The ingredients in cereals are typically sensitive to heat and moisture, and if they become too warm or wet, the product can easily crumble and lose its texture and appearance. To prevent this, a tubular drag conveying system from Cablevey provides gentle transport of these delicate ingredients. These systems use a stainless steel drag cable pulled on a looped system with solid circular discs or flights attached to it to gently move the products without causing them to break.
Meat and Fish
Meat and fish are the staples of most diets, providing a good source of protein, minerals and vitamins. However, they also tend to have high levels of saturated fat and are a significant contributor to blood cholesterol. It is for this reason that they are not recommended for people with a history of heart disease.
Some experts define meat as the flesh of mammals only, whereas others consider fish to be part of this group too. This is based on the fact that fish have a different habitat and are cold-blooded animals, while mammals are warm-blooded creatures.
Fish and seafood are often considered a healthier alternative to meat, as they contain less saturated fats and more Omega-3 fatty acids, which have been shown to help prevent heart diseases. Additionally, they are rich in B-vitamins, which can help to boost the immune system and improve mood during confinement.
Meat and fish are also important sources of iron, which is especially beneficial for women during pregnancy, breastfeeding or menstruation. In addition, they provide the body with a good amount of protein, which is vital for building muscle and keeping the metabolism functioning properly. However, it is important to avoid over-indulging in these foods during confinement as they can contribute to the development of indigestion and gastrointestinal issues. Furthermore, the intensive livestock farming and extractive fishing activities that produce meats and fish can leave a significant chemical footprint on our planet, and excessive consumption of these foods can result in an increased exposure to toxic chemicals.
Milk and dairy foods are an important source of protein, vitamins, minerals and other nutrients. They are also a good source of energy for infants and children.

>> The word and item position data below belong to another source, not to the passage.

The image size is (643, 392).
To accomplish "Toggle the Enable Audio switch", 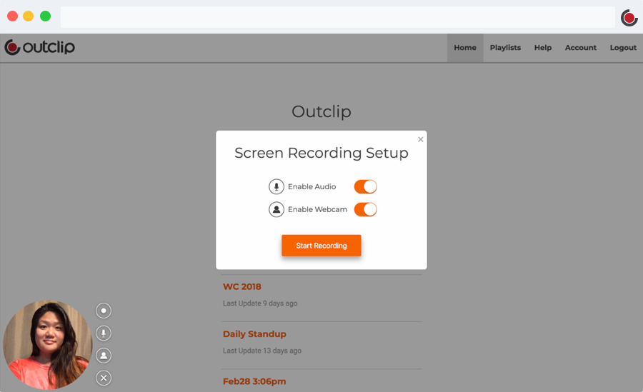I will click(365, 187).
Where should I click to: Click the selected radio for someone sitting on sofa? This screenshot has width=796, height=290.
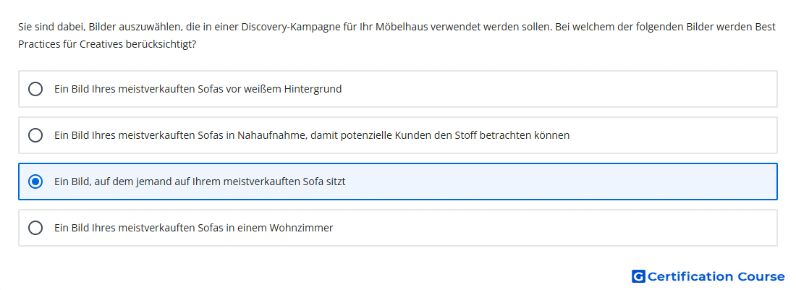click(x=35, y=182)
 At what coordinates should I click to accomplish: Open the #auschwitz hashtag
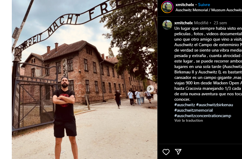coord(185,105)
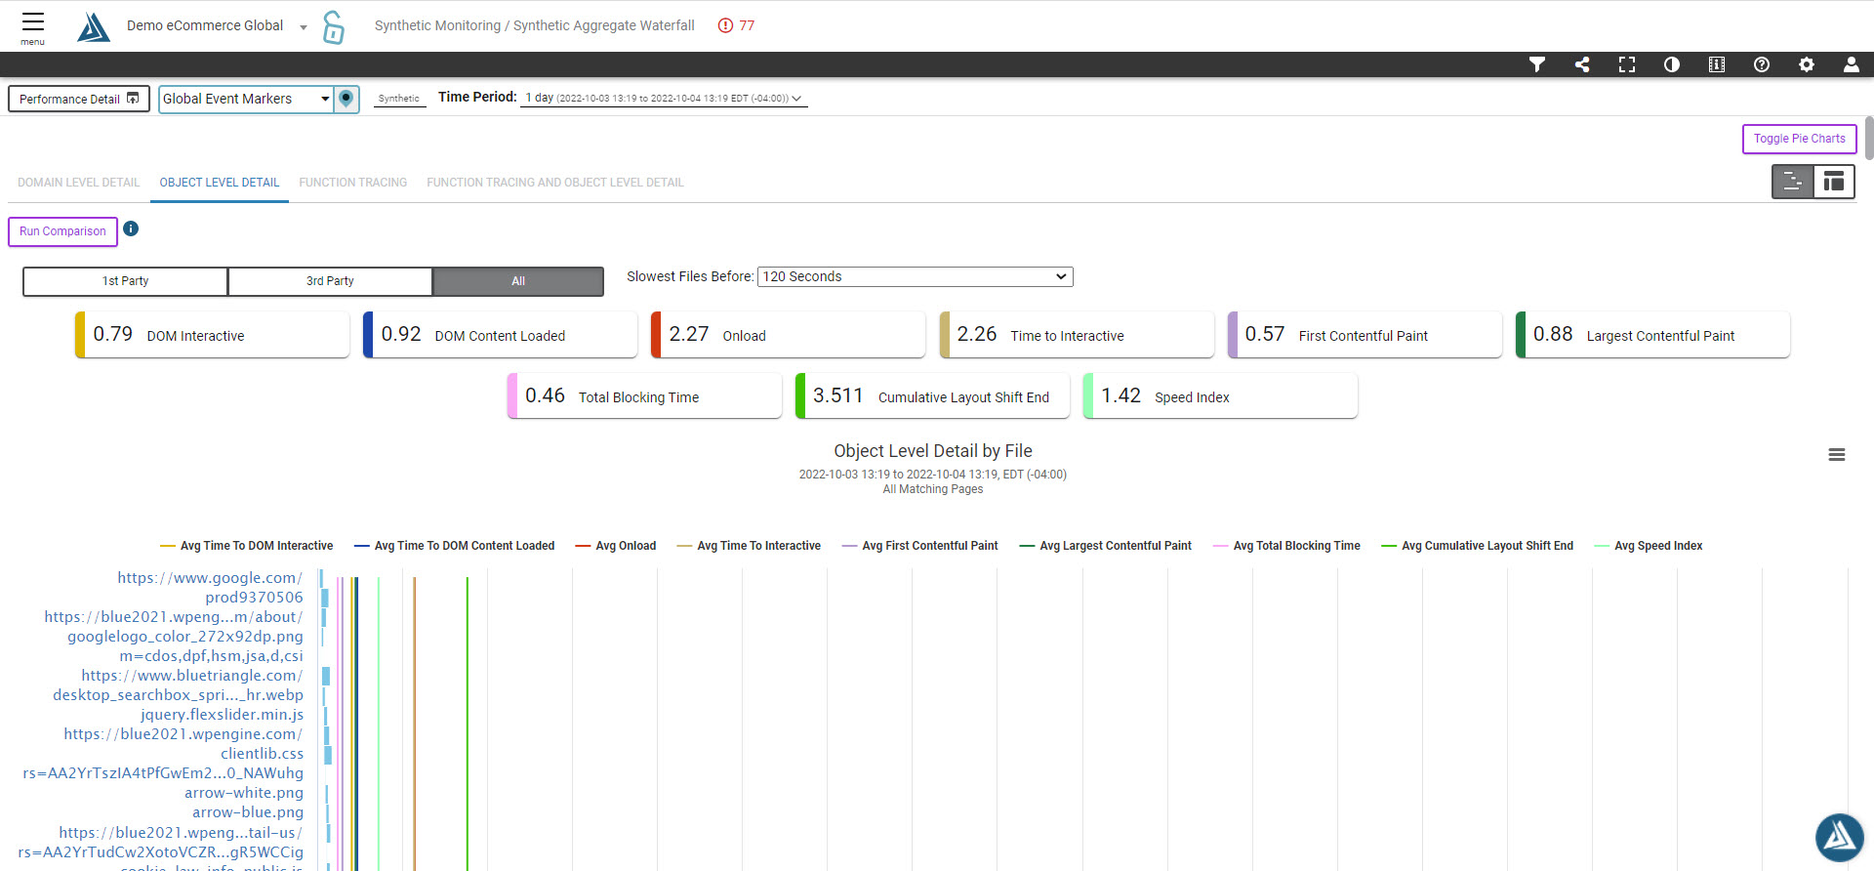The height and width of the screenshot is (871, 1874).
Task: Enter fullscreen mode via expand icon
Action: click(1627, 64)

Milk and foods made from it such as cheese, butter, ice cream and condensed and dried milk provide calcium and other bone-building minerals.
Dairy products are also a great source of vitamin D, which is important for strong bones and muscle function. The US Department of Agriculture (USDA) Food Patterns recommend that people consume about 3 cups equivalents per day of the foods in the dairy group. These include milk, yogurt and cheese, as well as fortified soymilk and some other plant-based “milks”.
Some dairy foods are fermented to make them more acidic and offer probiotics for digestive health. These include kefir (a fermented milk drink that uses kefir grains to produce lactic acid bacteria), kombucha (a tea-like drink that is often made with kombucha culture and has similar fermentation processes as kefir), kumiss (a Finnish dairy product similar to buttermilk; uses a liquid culture of yeast and bacteria), filmjolk (a Nordic dairy product similar to cultured buttermilk; uses L. lactis and Leuconostoc mesenteroides), langfil (a rubbery variant of filmjolk that contains Geotrichum candidum) and viili (a thick dairy product that is similar to kefir).
The benefits of these foods are well-documented, with a diet including them helping to reduce risk for heart disease, high blood pressure, some cancers, type 2 diabetes, osteoporosis and respiratory diseases. They are also an excellent source of dietary fibre and have been shown to help lower cholesterol.